(Beginning of RECORDS FOR THE TASK)

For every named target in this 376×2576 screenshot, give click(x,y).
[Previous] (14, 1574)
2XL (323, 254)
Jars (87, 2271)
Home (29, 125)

(End of RECORDS FOR THE TASK)

• TASK DIRECTIONS:
Could you write out all the data exactly as it is given?

• SOLUTION TO THIS TASK:
For every named target in this 376×2576 screenshot, give click(x,y).
[Previous] (14, 1574)
2XL (323, 254)
Jars (87, 2271)
Home (29, 125)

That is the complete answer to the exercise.